EXERCISE:
Please change "dropdown" to "menu" in the listing from the line with "You are a computer-use agent. This" to the line with "(x=936, y=26)", and give back only those lines with nothing else altered.

RECORDS SUPPLIED:
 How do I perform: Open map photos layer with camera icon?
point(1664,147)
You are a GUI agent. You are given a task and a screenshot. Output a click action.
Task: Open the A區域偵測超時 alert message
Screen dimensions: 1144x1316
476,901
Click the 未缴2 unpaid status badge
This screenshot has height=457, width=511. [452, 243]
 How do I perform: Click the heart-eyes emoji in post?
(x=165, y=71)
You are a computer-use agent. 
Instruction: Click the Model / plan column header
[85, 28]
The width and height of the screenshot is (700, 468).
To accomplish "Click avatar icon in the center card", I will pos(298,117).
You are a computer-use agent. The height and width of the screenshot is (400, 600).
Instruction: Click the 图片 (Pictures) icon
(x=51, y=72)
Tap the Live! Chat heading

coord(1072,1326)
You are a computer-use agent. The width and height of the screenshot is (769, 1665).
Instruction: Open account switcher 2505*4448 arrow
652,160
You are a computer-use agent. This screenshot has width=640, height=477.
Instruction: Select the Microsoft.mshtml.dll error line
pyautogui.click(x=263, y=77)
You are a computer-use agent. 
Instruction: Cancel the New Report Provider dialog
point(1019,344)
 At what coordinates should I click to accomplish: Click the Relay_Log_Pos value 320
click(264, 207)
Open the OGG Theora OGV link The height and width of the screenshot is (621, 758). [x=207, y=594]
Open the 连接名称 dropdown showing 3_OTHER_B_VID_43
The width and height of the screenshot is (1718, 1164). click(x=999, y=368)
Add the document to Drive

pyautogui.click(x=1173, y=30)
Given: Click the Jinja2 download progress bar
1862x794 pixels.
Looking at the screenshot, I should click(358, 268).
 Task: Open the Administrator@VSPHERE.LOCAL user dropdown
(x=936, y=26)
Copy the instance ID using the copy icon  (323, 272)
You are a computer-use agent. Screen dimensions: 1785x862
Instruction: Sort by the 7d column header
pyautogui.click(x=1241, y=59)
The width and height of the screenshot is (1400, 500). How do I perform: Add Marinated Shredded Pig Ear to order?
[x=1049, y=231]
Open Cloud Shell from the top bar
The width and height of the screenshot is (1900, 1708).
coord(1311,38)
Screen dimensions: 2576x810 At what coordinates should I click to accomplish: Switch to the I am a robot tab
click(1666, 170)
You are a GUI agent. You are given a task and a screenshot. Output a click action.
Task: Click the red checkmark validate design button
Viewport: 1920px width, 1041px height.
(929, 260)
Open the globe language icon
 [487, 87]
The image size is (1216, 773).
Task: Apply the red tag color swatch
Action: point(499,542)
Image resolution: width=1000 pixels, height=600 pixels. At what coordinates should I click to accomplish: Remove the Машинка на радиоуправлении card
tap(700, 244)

THE REPLY:
You are a computer-use agent. This screenshot has width=640, height=477.
Instruction: Select the Microsoft.mshtml.dll error line
pyautogui.click(x=263, y=77)
You are a computer-use agent. 
Instruction: Cancel the New Report Provider dialog
point(1019,344)
 At what coordinates should I click to accomplish: Click the Relay_Log_Pos value 320
click(264, 207)
Open the OGG Theora OGV link The height and width of the screenshot is (621, 758). [x=207, y=594]
Open the 连接名称 menu showing 3_OTHER_B_VID_43
The width and height of the screenshot is (1718, 1164). click(x=999, y=368)
Add the document to Drive

pyautogui.click(x=1173, y=30)
Given: Click the Jinja2 download progress bar
1862x794 pixels.
Looking at the screenshot, I should click(358, 268).
 Task: Open the Administrator@VSPHERE.LOCAL user menu
(x=936, y=26)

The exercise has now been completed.